> _PROBLEMA A RESOLVER_
¿Puedes transcribir tal cual las líneas que van desde la que contiene "This screenshot has width=1024, height=552." hasta el final de las filas, incluidos ambos extremos?

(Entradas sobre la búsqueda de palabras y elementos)
↓↓↓

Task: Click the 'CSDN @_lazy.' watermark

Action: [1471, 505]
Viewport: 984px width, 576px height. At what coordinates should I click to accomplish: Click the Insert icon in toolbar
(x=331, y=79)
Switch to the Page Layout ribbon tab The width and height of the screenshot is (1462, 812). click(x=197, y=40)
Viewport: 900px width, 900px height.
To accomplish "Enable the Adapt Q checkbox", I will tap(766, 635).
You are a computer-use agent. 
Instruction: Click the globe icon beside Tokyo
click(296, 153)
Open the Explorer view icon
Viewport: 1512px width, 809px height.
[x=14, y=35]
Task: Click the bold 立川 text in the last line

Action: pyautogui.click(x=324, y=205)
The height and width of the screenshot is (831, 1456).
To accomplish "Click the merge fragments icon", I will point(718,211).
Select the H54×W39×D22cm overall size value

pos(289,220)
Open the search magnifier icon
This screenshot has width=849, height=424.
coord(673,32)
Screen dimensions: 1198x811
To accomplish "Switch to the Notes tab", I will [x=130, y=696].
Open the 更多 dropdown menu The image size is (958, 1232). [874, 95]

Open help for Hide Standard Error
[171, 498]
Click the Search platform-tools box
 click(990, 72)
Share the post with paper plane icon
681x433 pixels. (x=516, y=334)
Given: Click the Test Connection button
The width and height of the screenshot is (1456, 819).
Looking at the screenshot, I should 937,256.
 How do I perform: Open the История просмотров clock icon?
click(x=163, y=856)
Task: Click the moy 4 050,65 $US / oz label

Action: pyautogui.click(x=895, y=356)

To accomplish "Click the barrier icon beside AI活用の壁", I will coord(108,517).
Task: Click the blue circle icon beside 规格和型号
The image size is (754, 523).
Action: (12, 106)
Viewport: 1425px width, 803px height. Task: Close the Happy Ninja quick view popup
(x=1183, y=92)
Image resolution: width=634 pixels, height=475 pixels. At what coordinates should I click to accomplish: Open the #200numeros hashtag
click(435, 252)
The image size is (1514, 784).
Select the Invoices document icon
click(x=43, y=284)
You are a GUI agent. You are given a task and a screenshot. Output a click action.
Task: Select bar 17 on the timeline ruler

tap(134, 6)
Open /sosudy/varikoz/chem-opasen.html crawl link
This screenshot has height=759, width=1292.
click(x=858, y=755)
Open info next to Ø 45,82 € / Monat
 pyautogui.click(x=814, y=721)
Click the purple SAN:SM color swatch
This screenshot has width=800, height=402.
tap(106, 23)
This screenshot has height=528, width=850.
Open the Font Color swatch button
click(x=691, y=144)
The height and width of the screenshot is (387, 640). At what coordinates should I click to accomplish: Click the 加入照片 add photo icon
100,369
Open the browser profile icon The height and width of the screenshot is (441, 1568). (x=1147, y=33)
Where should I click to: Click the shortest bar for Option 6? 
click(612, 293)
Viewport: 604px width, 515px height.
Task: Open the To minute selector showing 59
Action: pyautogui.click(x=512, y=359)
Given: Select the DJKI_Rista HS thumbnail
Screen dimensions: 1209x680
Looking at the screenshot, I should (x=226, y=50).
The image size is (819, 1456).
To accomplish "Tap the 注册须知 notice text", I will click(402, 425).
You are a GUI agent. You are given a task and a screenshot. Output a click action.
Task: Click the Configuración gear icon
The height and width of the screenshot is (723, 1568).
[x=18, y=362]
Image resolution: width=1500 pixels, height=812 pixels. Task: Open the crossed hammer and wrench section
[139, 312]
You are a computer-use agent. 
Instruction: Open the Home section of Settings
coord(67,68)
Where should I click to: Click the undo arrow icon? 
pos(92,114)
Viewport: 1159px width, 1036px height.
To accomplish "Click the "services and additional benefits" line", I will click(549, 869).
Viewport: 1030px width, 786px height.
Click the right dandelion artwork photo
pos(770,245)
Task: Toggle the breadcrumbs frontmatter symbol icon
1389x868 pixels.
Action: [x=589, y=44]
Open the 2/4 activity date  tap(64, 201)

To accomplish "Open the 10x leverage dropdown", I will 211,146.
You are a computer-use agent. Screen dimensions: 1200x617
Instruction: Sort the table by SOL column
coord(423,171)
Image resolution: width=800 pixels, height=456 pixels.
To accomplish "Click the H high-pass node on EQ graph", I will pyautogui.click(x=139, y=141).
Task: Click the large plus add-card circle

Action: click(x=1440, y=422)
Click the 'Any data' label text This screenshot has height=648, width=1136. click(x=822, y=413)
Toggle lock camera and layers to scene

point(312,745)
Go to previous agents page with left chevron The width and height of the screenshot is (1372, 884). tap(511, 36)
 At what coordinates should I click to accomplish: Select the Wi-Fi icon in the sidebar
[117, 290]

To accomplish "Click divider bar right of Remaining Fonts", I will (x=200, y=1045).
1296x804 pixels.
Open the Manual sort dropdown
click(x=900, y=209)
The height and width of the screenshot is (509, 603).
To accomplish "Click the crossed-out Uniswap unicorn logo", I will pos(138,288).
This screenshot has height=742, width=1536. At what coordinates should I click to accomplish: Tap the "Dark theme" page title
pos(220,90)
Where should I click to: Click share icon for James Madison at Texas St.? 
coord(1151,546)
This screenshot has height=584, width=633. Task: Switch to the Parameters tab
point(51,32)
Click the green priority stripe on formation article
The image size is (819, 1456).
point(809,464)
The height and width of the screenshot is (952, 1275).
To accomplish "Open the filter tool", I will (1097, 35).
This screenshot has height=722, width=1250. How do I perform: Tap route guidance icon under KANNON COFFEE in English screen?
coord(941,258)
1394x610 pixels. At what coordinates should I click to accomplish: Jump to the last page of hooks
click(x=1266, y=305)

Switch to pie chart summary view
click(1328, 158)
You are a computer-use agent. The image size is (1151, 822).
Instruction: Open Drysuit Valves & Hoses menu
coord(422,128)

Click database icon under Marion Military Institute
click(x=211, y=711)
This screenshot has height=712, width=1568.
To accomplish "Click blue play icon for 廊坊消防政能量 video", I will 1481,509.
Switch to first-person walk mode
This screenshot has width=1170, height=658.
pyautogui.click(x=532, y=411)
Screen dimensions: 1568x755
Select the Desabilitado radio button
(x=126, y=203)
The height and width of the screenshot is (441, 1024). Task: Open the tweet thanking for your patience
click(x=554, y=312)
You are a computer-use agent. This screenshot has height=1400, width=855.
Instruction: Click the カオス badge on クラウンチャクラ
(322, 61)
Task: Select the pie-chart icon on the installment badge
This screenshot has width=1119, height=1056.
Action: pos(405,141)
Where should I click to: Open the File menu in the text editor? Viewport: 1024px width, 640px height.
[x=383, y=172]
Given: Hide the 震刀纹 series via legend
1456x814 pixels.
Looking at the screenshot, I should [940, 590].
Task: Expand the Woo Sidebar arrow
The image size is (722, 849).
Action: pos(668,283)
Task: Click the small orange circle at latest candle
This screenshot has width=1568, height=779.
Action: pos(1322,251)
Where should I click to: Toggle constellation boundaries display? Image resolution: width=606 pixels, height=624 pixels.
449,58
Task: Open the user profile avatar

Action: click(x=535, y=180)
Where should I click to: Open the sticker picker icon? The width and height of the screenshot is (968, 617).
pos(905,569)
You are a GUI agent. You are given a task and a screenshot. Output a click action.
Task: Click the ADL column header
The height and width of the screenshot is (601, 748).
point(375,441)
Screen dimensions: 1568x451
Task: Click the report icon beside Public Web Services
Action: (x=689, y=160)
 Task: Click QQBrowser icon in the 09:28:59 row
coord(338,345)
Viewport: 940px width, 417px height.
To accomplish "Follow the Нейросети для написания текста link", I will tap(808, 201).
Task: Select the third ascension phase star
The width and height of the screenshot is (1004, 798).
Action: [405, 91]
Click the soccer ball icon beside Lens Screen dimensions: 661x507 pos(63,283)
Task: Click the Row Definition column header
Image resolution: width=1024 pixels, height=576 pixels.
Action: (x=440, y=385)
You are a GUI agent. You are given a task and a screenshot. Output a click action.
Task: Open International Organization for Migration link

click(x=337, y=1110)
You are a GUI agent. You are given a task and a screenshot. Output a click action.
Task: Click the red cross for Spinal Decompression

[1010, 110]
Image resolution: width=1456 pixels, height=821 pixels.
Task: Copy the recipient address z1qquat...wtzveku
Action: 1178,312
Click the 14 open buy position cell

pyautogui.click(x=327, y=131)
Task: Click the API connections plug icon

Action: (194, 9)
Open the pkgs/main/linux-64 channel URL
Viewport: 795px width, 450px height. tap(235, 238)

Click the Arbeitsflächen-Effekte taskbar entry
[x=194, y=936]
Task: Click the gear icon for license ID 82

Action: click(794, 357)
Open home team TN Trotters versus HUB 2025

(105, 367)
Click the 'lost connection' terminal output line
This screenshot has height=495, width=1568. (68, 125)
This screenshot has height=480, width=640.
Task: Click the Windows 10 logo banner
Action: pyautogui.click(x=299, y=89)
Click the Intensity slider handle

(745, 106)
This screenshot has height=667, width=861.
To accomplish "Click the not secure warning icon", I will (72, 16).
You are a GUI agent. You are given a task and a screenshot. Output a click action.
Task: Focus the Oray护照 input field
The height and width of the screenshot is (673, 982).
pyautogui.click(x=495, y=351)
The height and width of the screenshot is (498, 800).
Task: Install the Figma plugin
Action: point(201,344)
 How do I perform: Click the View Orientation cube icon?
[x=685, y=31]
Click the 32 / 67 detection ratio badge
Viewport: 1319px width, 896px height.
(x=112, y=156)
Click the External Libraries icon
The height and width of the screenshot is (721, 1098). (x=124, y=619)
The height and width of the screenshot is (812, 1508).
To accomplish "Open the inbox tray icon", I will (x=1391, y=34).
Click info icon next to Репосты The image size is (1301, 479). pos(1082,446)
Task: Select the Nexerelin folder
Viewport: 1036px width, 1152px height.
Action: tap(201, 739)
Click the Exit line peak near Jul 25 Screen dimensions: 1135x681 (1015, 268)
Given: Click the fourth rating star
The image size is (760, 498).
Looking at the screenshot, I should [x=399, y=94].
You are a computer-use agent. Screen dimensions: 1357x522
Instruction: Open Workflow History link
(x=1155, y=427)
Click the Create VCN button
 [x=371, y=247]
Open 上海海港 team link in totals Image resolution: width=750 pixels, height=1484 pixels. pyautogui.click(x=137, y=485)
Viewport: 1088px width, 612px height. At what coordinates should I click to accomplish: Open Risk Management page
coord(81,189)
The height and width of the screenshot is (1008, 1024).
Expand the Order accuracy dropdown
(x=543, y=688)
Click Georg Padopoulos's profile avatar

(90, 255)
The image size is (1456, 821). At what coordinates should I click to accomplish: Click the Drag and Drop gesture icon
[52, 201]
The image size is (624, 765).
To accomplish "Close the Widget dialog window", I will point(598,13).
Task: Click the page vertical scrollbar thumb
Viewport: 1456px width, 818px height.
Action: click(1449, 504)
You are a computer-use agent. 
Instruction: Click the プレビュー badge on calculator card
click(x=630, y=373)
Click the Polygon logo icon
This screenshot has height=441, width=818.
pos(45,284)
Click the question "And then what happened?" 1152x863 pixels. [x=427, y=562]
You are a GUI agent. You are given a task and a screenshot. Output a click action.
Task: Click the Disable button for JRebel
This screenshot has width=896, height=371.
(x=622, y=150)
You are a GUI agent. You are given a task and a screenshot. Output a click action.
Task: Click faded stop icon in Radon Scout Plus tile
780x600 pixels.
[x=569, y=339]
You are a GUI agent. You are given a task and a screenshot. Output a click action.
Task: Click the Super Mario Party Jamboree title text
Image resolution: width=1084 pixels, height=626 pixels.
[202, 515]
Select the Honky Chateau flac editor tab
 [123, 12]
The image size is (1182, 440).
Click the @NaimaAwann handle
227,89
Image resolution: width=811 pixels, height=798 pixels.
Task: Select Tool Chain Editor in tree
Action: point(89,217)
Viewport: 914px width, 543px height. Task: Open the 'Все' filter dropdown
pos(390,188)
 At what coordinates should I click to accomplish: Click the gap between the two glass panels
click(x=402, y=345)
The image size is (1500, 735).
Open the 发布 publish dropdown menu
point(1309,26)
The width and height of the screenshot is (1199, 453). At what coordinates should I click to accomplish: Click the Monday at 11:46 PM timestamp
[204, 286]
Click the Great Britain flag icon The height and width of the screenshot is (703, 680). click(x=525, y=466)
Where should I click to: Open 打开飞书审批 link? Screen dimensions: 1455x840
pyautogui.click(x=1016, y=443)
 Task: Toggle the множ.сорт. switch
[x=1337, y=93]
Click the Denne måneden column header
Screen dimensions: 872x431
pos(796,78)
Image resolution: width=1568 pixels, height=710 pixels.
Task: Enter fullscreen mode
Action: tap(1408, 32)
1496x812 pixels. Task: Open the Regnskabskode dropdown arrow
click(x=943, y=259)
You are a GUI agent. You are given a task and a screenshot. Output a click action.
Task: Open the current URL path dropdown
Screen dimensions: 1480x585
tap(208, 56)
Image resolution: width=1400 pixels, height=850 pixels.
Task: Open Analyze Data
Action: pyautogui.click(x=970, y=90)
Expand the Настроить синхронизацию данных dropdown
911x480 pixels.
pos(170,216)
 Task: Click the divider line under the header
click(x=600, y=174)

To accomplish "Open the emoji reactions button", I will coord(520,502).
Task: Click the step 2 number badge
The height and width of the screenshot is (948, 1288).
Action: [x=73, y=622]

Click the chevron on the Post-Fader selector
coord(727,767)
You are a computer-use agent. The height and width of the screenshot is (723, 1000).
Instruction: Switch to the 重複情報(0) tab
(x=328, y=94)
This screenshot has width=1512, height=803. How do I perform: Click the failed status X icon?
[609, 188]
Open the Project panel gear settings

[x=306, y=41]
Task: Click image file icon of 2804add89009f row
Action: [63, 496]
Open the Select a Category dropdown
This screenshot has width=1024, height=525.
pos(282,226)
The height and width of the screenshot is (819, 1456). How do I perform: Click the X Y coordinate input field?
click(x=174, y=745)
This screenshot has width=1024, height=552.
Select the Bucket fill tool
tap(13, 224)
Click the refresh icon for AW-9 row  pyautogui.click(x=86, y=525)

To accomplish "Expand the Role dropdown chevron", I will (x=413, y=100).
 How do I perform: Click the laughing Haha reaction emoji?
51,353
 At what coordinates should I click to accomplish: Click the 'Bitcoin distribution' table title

↑↑↑

> _RESPUESTA FINAL_
This screenshot has width=1024, height=552.
Select the Bucket fill tool
tap(13, 224)
Click the refresh icon for AW-9 row  pyautogui.click(x=86, y=525)

To accomplish "Expand the Role dropdown chevron", I will (x=413, y=100).
 How do I perform: Click the laughing Haha reaction emoji?
51,353
 At what coordinates should I click to accomplish: Click the 'Bitcoin distribution' table title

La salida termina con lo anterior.